Web services represent a new architectural paradigm for software applications. To utilize the Web services technology to the hilt, Web services should be developed from all various kinds of software components on various technologies, languages, and platforms. This is the reason why different kinds of software featured among the finalists when Developer.com held its annual contest for Web Service (or Related Tool) of the Year 2005.
This article will discuss each of the finalist products in Developer.com—Web Service of the Year 2005’s contest. I will also try to find whether this selection shows any emerging trend about the software industry.
Developer.com—Web Service of the Year 2005: The Finalists
The various finalists of the Web Service of the Year 2005 contest are (in alphabetical order):
- Apache Axis
- Java Web Service Developer Pack
- Microsoft® MapPoint® Web Service
- ParaSoft SOAPtestTM
1. Apache Axis
Apache Axis is a widely popular implementation of the SOAP submission to W3C. Axis is essentially a SOAP engine—a framework for constructing SOAP processors such as clients, servers, gateways, and so forth. The current version of Axis is written in Java, but a C++ implementation of the client side of Axis is being developed.
Axis is an open source project.

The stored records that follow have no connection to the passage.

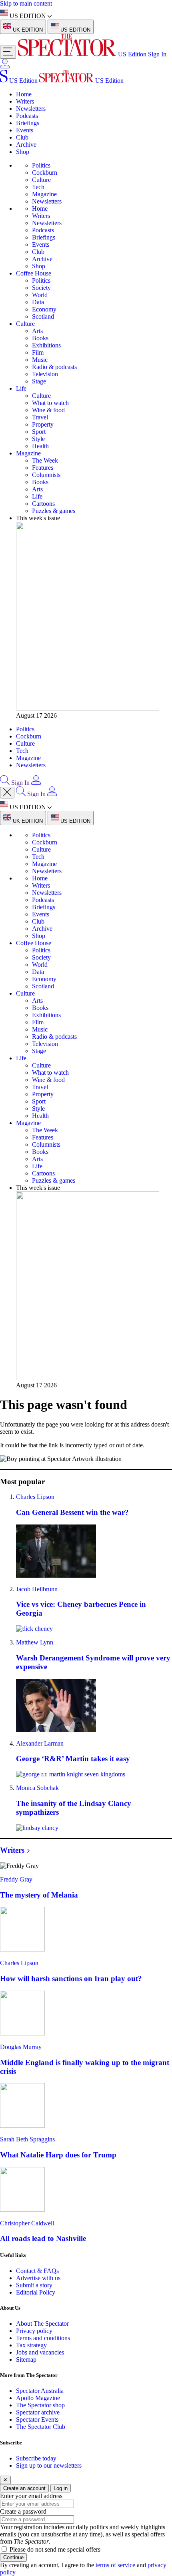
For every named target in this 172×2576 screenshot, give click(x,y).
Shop (22, 151)
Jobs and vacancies (40, 2352)
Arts (37, 330)
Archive (26, 144)
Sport (39, 431)
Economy (44, 309)
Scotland (43, 316)
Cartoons (43, 503)
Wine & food (48, 410)
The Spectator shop (40, 2405)
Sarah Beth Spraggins (27, 2139)
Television (45, 374)
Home (24, 94)
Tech (38, 187)
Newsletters (31, 108)
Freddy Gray (16, 1879)
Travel (40, 417)
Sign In (157, 54)
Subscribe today (36, 2458)
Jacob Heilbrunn (37, 1589)
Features (42, 467)
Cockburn (44, 172)
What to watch (50, 402)
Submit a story (34, 2285)
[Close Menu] (7, 792)
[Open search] (5, 782)
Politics (41, 165)
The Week (45, 460)
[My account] (5, 66)
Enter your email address (31, 2495)
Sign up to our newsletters (49, 2465)
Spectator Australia (40, 2390)
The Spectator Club (40, 2426)
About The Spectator (42, 2323)
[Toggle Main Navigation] (8, 52)
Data (38, 302)
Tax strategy (31, 2345)
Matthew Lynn (34, 1642)
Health (40, 446)
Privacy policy (34, 2330)
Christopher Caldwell (27, 2223)
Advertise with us (38, 2278)
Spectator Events (37, 2419)
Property (43, 424)
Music (40, 359)
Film (38, 352)
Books (40, 338)
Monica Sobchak (37, 1787)
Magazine (44, 194)
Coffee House (33, 273)
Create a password (23, 2511)
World (40, 294)
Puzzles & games (53, 510)
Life (21, 388)
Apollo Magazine (38, 2397)
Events (24, 130)
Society (41, 287)
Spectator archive (38, 2412)
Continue (13, 2557)
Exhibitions (46, 345)
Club (22, 137)
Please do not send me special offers (55, 2549)
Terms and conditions (43, 2338)
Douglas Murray (21, 2046)
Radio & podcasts (54, 366)
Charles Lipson (35, 1496)
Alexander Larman (40, 1743)
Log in (61, 2488)
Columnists (46, 474)
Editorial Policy (35, 2292)
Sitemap (26, 2359)
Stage (39, 381)
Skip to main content (26, 3)
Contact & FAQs (37, 2270)
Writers (25, 101)
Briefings (27, 123)
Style (38, 438)
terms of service (115, 2565)
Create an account (24, 2488)
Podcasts (27, 115)
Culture (41, 179)
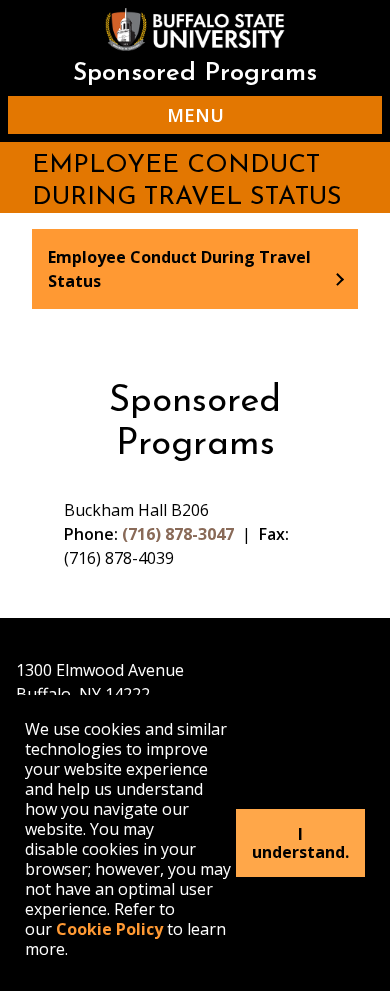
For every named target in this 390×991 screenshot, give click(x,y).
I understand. (300, 843)
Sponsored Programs (195, 73)
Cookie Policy (109, 929)
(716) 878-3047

It is available at Apache Axis.
Features of Axis 1.2
- A simple stand-alone server
- SOAP engine
- A server that plugs into servlet engines such as Tomcat
- Extensive support for the Web Service Description Language (WSDL)
- Emitter tooling that generates Java classes from WSDL
- A tool for monitoring TCP/IP packets
- Documentation and sample programs
Reasons for selection
- Component-oriented deployment
- Transport framework
Both source code and binaries can be downloaded from Axis Releases.
2. Java Web Service Developer Pack
Java WSDP is a free, integrated toolkit developers can use to build, test, and deploy XML applications; and Web services and Web applications with the latest technologies and standards implementations. Java WSDP gives developers the ability to begin designing to the latest specifications and profiles from standards bodies and industry consortia, such as W3C, OASIS and WS-I, even prior to the support becoming available in commercial Sun products.
With the newest release (1.5) now available, developers will be able to create XML and Web services-enabled applications that are secure, interoperable, and portable across different platforms and devices. This release contains some exciting Web services security features; with support for securing JAX-RPC applications, security operations now can be configured either at the level of a WSDL service, port, or operation. Java WSDP has been tested on the Sun Java System Application Server, Sun Java System Web Server and Tomcat, and on Windows, Linux, and Solaris platforms.